The region’s political landscape also plays a part in the pair’s pricing. Events such as the Brexit referendum and the Swiss decoupling from the euro peg drastically affect the price of the euro. Therefore, fundamental traders should keep an eye on the various economies engulfed in the Eurozone.
The US dollar
In the States, the central bank is called the Federal Reserve, or the Fed in short. The Fed releases its interest rates report eight times a year, which gives investors a peek into the state of the US economy. This tends to have a direct impact on the value of the greenback.
The US Bureau of Labor Statistics releases various employment data, such as monthly jobless claims and nonfarm payroll data. A high unemployment level weakens the dollar, while a reduction in this level is bullish for the currency.
Tips for technical traders
Timing your trades
The best time to trade this pair is when it is most volatile and liquid. This usually happens when the majority of traders are actively trading the pair. This is typical during the London and New York sessions. These sessions are active from 08:00 to 22:00 GMT.
During periods of high volatility, spreads tend to be the tightest. For optimal spreads, the best time to trade this pair is between 13:00 and 16:00 GMT. This is when the European and the New York sessions overlap. The combined volume of both markets yields the most competitive spreads.
Trading breakouts
One common strategy when trading EURUSD live charts is to wait for breakouts, whether upwards or downwards. Usually, the pair is marked with consolidation periods that adhere to close resistance and support levels.

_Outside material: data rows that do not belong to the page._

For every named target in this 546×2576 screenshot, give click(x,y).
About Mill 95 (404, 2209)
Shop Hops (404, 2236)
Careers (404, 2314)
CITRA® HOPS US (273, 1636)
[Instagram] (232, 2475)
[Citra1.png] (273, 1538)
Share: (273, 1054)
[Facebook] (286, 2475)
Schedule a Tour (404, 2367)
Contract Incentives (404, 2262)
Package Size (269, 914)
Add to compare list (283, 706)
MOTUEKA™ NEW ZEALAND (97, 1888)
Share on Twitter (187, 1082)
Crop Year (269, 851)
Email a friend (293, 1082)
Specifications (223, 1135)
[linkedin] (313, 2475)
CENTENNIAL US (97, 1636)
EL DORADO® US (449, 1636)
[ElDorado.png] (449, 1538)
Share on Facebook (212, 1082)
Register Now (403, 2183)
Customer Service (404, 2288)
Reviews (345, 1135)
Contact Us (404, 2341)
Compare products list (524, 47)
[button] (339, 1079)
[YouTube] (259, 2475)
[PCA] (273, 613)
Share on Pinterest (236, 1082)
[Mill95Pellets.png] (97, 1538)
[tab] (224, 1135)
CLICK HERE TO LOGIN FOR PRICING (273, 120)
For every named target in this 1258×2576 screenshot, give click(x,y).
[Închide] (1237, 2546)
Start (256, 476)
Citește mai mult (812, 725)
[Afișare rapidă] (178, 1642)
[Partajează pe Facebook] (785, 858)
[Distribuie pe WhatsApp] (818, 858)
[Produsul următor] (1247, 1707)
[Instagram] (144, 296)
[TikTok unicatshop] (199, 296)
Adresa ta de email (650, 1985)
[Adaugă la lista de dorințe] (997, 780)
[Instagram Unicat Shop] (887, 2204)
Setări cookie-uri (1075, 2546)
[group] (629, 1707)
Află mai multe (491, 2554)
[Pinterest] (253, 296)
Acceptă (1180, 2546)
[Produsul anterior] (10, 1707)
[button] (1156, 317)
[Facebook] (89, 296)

This strategy involves being patient during those periods of consolidation. Once prices stage a breakout, make your entry and place your stop loss just above or below your entry, depending on whether you’re going short or long. It would also be wise to wait for a retest of the support/resistance level before placing your trade, lest your stop loss is prematurely triggered.
The example above shows a downward breakout after a consolidation phase. This gave the opportunity for a low-risk short trade on the pair.
Trading ranging markets
As aforementioned, EURUSD price charts are spotted with periods of consolidation. Traders can take advantage of these periods to enter trades between these support and resistance levels. This way, they take advantage of the small profit potential offered by these ranging price moves.
The example above shows the EURUSD pair in consolidation. Traders may opt to take advantage of this by entering long trades when the price rebounds from support and short trades when the price meets resistance. For improved risk management, stop losses should be placed close to the entry points.
Conclusion
The euro and the US dollar are the currencies of two of the world’s biggest economies. It is no surprise then that the EURUSD pair is the most traded currency in the world. It boasts high volatility, huge trading volumes, high liquidity, and tight spreads. The best time to trade the pair is between 13:00 and 16:00 GMT when the London and New York sessions overlap. Traders may choose to trade ranging markets or breakouts beginning major trends.